** INFORMATION SUPPLIED follows **

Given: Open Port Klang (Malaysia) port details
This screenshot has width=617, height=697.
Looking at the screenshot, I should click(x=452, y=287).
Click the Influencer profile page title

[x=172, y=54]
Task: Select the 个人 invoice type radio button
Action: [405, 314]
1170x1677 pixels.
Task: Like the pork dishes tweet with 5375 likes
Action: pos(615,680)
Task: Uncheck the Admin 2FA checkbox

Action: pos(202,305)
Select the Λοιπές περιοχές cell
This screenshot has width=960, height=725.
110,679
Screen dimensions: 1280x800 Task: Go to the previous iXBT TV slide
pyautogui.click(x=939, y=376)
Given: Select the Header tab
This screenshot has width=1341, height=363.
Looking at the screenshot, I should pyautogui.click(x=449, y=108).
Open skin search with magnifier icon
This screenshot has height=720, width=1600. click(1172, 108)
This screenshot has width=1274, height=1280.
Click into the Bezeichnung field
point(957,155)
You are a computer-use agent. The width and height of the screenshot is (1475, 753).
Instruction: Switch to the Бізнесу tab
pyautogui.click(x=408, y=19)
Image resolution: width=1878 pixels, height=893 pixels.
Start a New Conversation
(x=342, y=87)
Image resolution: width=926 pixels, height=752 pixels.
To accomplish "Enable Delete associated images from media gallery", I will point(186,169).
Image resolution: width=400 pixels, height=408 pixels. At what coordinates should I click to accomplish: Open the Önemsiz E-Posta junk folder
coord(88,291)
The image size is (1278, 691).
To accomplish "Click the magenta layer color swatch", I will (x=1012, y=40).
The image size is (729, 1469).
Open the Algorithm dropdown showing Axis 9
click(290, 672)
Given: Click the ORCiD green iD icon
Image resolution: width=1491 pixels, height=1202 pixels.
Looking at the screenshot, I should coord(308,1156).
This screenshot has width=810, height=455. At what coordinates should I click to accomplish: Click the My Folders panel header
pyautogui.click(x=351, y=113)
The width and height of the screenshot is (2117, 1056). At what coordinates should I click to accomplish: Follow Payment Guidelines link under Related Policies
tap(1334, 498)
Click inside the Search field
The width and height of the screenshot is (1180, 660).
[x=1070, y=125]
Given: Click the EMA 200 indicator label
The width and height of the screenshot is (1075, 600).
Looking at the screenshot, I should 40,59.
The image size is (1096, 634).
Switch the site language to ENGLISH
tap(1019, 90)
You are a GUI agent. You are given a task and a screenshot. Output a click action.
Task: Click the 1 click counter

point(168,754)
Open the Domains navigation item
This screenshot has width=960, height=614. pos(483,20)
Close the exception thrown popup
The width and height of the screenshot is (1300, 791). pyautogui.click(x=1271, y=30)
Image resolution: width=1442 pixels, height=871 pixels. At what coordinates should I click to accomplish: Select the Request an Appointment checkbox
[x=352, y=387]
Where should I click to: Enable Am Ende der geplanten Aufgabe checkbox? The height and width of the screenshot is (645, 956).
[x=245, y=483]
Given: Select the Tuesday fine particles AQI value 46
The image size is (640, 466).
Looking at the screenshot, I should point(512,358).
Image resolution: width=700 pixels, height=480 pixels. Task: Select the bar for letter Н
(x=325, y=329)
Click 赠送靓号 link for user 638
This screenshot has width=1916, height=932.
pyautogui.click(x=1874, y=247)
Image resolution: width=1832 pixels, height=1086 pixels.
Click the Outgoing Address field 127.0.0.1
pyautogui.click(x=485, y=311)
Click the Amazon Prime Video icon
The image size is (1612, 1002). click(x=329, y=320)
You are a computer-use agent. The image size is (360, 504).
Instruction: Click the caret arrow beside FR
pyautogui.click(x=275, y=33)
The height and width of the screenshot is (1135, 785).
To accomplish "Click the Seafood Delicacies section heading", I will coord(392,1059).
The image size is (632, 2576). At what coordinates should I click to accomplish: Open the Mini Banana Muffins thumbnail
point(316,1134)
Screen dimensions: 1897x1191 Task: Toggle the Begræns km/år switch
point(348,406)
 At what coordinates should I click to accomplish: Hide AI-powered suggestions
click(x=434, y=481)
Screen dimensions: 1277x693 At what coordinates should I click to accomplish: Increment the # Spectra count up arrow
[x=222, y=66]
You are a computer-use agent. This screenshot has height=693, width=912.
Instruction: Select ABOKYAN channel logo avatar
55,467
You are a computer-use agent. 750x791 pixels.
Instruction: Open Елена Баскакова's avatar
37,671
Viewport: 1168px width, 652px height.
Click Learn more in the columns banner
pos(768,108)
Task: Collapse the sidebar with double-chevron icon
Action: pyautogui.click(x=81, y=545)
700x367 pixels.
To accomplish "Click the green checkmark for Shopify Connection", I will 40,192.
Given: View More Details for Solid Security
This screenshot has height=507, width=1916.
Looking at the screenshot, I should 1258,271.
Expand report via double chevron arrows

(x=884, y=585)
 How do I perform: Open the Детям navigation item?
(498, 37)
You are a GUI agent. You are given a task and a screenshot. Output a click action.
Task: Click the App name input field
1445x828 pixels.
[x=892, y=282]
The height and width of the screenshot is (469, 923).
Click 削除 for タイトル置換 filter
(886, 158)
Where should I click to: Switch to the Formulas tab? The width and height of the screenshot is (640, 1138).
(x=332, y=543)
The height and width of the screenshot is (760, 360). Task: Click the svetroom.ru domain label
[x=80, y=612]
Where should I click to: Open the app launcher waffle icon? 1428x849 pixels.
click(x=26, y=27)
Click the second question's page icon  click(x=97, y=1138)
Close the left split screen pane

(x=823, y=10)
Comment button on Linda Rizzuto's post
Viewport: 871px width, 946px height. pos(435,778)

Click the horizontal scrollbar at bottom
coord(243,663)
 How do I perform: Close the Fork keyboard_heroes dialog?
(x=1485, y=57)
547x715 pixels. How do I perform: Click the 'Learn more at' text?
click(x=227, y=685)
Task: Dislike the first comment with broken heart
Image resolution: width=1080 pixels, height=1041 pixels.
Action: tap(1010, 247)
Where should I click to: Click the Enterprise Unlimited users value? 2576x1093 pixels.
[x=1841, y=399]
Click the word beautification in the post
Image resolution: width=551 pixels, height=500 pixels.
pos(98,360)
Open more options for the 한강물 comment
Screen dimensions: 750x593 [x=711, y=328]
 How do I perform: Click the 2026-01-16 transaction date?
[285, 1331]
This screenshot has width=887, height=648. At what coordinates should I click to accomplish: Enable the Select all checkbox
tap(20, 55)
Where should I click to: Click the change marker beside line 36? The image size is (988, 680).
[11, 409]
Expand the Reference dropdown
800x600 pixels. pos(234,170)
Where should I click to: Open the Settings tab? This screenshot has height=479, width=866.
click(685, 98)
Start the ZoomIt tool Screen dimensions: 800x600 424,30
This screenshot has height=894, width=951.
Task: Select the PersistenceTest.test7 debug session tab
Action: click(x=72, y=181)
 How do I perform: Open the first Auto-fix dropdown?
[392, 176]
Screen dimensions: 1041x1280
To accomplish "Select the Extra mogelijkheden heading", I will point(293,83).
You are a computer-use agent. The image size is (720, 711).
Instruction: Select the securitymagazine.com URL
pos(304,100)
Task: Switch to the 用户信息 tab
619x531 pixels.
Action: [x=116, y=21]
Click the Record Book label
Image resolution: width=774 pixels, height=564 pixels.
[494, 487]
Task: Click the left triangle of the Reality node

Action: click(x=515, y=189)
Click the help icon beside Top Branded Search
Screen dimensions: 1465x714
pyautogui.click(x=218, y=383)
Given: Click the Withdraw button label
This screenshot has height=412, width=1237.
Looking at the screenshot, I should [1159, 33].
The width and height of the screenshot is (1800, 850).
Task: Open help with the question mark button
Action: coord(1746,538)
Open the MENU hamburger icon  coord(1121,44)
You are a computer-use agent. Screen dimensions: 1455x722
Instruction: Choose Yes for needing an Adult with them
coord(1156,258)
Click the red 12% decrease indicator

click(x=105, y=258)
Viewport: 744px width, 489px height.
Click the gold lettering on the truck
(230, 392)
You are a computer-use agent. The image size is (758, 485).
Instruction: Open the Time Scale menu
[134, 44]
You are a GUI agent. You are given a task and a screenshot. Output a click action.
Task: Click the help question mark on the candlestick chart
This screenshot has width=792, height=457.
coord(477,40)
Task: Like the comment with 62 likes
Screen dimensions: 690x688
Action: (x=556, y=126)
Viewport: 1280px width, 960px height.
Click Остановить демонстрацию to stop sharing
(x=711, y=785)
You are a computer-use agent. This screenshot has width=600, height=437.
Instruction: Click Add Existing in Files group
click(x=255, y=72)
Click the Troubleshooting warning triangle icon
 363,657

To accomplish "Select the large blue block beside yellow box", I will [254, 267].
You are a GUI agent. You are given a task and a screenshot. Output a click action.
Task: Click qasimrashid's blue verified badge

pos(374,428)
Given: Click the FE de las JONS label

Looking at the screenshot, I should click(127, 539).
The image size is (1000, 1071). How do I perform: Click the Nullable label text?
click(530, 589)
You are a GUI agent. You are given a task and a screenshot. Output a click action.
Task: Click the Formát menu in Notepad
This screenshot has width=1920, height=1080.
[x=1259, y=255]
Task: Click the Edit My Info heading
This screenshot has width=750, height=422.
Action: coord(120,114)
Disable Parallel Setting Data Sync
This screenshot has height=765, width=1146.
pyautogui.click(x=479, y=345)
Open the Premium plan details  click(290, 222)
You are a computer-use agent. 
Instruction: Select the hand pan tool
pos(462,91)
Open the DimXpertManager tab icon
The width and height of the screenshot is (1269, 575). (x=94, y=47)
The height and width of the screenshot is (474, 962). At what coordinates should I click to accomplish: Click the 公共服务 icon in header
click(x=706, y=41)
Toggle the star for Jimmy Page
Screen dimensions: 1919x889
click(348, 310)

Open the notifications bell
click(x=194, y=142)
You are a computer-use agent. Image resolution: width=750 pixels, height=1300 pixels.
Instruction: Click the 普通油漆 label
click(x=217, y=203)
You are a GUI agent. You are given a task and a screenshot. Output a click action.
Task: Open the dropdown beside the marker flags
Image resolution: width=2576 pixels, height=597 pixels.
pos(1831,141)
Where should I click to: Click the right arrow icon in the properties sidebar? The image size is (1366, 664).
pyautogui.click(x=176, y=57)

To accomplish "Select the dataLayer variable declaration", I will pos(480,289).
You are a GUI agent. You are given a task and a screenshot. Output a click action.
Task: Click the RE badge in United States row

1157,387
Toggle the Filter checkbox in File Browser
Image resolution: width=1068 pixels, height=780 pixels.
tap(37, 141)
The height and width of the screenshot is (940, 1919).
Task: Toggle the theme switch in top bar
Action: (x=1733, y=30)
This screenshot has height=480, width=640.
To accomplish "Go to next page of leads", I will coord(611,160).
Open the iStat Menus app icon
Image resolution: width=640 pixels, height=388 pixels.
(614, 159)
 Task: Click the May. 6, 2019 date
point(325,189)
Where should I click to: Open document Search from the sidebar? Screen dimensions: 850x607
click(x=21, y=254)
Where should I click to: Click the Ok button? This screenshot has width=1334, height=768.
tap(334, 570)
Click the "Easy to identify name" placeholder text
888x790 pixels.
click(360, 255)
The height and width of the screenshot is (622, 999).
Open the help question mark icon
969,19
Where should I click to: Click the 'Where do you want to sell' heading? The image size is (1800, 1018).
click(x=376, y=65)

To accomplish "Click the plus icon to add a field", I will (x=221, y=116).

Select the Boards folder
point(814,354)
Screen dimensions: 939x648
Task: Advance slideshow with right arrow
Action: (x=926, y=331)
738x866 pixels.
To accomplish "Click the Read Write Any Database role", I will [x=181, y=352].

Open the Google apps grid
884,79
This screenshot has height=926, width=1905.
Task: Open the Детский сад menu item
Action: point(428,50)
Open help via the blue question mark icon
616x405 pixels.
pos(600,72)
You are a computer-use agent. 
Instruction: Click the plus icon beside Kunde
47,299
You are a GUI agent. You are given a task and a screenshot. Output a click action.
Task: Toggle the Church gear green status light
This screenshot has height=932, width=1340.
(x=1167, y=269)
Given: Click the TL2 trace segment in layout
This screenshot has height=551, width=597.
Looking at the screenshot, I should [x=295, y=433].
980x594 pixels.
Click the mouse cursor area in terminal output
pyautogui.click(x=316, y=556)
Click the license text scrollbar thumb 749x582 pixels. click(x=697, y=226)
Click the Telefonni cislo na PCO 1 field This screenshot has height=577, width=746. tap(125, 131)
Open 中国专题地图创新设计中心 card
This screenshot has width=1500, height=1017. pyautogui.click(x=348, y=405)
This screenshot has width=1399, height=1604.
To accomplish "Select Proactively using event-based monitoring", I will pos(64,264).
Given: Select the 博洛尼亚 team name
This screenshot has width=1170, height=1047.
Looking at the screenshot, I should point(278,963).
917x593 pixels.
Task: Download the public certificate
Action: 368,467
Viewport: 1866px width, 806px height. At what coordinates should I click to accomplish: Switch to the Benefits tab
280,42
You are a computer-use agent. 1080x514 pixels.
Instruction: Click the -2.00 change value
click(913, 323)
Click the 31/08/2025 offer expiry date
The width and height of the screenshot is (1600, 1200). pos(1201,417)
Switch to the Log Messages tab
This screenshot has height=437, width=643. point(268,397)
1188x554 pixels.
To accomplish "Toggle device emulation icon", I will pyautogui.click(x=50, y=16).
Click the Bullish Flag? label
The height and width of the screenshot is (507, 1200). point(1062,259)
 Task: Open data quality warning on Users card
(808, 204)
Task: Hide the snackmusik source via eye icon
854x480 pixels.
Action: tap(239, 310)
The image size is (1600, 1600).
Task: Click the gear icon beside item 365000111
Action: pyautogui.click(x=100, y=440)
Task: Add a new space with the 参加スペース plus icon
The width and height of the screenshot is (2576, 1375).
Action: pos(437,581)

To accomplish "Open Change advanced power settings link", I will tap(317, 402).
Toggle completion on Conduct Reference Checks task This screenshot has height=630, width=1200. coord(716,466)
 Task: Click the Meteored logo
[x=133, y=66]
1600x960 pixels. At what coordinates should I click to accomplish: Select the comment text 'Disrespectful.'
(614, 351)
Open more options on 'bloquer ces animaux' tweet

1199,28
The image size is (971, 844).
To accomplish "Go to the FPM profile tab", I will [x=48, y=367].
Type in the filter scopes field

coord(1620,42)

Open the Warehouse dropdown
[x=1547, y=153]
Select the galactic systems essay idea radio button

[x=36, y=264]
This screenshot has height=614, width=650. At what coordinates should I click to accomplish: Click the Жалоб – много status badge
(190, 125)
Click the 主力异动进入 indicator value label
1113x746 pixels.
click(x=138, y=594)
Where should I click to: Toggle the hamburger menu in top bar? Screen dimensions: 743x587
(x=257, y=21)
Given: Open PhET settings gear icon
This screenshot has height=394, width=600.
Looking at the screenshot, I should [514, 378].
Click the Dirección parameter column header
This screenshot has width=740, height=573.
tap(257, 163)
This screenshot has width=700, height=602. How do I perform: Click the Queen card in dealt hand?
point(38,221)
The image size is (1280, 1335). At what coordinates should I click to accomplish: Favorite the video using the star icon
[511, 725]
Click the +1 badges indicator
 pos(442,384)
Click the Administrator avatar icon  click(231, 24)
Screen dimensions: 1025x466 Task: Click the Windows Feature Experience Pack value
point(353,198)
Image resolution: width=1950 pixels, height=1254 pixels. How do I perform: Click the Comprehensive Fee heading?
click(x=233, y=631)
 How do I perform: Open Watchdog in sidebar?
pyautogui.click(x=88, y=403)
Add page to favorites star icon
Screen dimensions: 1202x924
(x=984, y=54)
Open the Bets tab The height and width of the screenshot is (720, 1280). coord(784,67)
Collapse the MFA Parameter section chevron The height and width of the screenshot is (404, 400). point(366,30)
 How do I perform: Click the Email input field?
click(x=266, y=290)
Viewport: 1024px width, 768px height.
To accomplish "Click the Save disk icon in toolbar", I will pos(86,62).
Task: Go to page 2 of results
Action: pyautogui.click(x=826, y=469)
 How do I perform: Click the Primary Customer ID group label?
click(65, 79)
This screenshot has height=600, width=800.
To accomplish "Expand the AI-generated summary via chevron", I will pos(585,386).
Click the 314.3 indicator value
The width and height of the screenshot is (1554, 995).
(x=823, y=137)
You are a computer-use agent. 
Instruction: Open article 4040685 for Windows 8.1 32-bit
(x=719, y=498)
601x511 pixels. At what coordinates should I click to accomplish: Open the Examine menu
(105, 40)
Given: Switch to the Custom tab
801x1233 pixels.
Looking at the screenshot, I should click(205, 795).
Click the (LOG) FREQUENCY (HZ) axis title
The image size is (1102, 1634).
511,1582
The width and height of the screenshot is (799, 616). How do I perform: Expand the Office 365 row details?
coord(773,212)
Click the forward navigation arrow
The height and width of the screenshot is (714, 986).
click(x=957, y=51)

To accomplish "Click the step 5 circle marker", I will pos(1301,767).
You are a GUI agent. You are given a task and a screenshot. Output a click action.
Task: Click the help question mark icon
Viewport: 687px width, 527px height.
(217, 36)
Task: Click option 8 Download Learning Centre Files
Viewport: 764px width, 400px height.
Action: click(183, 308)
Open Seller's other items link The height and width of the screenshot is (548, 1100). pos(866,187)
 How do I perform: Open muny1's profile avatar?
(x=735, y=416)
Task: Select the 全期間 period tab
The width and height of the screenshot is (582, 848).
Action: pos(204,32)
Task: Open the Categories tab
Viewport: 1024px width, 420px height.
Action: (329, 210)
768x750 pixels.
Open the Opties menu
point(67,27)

** End of INFORMATION SUPPLIED **

[TO DO] Select and copy every line from the records that includes the word "green".

[REPLY]
Given: Click the ORCiD green iD icon
To accomplish "Click the green checkmark for Shopify Connection", I will 40,192.
Task: Toggle the Church gear green status light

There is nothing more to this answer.